Data from a reliable (Klimisch 2) 26 week oral gavage study using docosan-1-ol in rats reported a NOAEL > 1000 mg/kg. In addition a 26 week oral study in dogs reported a NOAEL >2000 mg/kg. In a reliable study, the NOAEL for hexan-1-ol in rats following 13 weeks dietary exposure was 1127 mg/kg bw/day for males and 1243 mg/kg bw/day for females (highest doses tested). A subchronic study on D-002 in mice lead to the conclusion that D-002 is non-toxic with a NOAEL of 625 mg/kg/day and a chronic study on beagles also reported no toxic effects in doses up to 250 mg/kg/day. Two 12-month studies on policosanol, one on beagles and one on rats, elicited no drug-related toxic effects in the highest dose groups. Additionally a 54-week study in monkeys revealed no toxic effects at the highest does administered, 25 mg/kg/day.

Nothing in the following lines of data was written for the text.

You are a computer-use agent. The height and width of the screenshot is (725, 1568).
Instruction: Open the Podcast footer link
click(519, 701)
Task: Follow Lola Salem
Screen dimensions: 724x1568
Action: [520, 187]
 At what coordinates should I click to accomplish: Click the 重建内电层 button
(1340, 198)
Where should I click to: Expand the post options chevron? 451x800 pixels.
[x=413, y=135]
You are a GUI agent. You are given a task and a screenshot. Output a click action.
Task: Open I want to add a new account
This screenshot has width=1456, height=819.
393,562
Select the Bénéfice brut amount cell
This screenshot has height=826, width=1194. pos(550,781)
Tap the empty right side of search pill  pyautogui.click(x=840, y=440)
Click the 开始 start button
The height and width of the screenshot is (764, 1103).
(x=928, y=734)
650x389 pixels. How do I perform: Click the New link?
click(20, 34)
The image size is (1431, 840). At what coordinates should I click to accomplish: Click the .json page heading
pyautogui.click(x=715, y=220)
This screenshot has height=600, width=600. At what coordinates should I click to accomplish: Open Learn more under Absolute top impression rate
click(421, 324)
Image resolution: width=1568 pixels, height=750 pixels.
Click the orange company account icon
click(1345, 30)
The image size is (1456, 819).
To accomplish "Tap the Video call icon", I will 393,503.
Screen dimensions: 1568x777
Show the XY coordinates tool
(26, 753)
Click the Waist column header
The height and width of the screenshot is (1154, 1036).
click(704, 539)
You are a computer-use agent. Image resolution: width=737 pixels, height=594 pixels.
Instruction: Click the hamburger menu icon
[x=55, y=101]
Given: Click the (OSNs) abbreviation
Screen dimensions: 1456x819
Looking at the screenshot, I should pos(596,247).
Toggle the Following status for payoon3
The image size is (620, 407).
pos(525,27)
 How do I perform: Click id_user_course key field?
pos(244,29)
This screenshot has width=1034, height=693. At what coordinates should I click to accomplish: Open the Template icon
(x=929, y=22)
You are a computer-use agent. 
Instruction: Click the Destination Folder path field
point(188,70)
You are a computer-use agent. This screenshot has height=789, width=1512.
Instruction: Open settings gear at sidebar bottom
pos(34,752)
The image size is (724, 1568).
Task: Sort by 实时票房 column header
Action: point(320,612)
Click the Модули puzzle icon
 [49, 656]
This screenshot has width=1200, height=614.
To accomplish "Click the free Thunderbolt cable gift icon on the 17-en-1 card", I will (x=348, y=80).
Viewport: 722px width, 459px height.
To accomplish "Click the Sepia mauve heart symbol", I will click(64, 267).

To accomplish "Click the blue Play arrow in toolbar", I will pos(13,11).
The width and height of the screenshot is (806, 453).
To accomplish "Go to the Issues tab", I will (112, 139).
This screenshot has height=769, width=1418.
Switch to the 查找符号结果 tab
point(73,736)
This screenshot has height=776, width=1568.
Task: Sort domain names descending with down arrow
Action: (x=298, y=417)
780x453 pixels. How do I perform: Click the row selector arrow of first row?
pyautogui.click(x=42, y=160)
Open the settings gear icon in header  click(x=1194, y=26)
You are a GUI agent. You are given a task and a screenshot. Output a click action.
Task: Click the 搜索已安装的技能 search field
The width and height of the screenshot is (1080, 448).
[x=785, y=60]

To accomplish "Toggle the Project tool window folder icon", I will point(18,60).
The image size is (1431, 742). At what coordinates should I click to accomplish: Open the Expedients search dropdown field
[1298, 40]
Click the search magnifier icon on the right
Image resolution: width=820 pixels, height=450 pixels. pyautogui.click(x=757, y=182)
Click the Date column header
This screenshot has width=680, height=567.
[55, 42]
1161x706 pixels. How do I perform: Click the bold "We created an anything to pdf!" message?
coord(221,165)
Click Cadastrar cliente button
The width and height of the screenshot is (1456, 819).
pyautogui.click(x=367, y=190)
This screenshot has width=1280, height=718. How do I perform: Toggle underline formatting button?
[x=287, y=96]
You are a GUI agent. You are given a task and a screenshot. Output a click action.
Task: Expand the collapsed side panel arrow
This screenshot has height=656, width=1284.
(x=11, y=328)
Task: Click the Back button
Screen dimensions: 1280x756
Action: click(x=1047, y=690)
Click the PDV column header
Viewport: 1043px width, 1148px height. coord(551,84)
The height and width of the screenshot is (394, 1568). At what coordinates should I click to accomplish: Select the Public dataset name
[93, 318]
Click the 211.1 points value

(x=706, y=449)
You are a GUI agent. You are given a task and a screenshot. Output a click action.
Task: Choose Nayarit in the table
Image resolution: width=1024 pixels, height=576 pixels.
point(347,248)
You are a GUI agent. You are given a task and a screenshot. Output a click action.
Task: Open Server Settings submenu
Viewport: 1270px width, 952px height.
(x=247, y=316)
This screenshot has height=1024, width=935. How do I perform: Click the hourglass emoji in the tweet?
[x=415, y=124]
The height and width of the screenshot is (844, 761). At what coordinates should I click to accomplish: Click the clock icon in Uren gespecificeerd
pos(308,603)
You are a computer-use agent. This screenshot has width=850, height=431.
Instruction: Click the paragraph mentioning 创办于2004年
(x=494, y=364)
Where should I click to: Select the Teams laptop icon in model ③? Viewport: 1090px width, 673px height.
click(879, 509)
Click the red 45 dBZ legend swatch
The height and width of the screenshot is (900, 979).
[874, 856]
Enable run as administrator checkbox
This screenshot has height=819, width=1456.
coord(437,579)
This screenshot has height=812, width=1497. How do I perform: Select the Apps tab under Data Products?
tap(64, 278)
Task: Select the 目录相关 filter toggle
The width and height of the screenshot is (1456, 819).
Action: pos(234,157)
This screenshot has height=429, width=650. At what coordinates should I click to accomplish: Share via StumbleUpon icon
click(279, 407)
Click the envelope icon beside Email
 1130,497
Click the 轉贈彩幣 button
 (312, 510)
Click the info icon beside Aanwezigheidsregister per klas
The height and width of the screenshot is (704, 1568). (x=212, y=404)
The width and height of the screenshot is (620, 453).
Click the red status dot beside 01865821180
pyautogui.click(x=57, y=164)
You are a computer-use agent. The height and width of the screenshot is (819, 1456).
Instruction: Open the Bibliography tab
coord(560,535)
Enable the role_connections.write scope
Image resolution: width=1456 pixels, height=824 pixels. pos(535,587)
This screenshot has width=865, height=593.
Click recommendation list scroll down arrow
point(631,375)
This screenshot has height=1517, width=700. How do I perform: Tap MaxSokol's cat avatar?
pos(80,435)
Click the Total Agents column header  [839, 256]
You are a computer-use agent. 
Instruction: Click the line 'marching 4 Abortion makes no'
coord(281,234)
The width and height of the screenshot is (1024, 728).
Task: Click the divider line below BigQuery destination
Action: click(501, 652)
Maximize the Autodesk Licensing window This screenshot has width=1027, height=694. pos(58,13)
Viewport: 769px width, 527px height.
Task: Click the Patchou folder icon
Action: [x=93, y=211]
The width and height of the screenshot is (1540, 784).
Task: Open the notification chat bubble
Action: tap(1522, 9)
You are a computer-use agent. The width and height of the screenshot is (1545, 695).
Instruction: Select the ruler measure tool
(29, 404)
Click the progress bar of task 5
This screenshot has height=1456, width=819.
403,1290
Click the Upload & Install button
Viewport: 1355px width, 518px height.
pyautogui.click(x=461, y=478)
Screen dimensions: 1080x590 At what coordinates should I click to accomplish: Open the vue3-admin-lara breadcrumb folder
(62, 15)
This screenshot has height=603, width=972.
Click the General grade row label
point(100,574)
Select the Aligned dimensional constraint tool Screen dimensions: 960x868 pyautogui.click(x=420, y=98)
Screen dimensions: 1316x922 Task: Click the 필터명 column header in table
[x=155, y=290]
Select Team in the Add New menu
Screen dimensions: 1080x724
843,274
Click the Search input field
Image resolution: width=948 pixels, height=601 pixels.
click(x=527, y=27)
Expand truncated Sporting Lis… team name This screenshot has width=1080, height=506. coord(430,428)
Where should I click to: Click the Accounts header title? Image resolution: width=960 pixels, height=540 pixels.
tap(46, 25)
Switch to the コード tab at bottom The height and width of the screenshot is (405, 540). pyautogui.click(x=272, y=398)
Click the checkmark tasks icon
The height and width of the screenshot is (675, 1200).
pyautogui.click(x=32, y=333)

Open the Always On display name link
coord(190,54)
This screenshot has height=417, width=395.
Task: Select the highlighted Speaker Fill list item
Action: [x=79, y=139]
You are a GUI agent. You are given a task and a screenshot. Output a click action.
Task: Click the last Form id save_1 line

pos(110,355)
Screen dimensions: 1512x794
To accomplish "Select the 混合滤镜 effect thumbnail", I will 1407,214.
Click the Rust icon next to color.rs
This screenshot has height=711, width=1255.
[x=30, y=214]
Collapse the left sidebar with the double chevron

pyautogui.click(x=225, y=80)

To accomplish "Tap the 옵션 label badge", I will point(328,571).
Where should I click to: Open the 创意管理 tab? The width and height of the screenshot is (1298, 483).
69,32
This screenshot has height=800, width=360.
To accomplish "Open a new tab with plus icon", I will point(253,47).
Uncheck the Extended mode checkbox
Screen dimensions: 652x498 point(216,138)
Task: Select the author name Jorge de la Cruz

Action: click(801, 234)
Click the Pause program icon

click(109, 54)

Policosanol results were similar in a 6 month study in mice, with no drug-related toxic effects seen in the highest does group, concluding NOAEL of >5000 mg/kg/day. Chronic and sub-chronic toxicity studies have shown that long chain alcohols (LCA) are of low toxicity. Furthermore, combined repeated-dose studies with developmental endpoints, as well as reproductive and developmental studies showed no effects at the highest dose tested. Consequently in line with the read-across justification included, Alcohols, C20-30 (even numbered), is considered to be of low toxicity with a NOAEL established at 1000mg/kg (for sub-chronic exposures).

 


Justification for selection of repeated dose toxicity via oral route - systemic effects endpoint:
This reliable Klimisch 2 study meets the generally accepted scientific principles and is acceptable for assessment.

Justification for classification or non-classification

These findings do not warrant the classification of Alcohols, C20-30 (even numbered),as repeated dose toxicant under the new Regulation (EC) 1272/2008 on classification, labelling and packaging of substances and mixtures (CLP) and under the Directive 67/518/EEC for dangerous substances and Directive 1999/45/EC for preparations.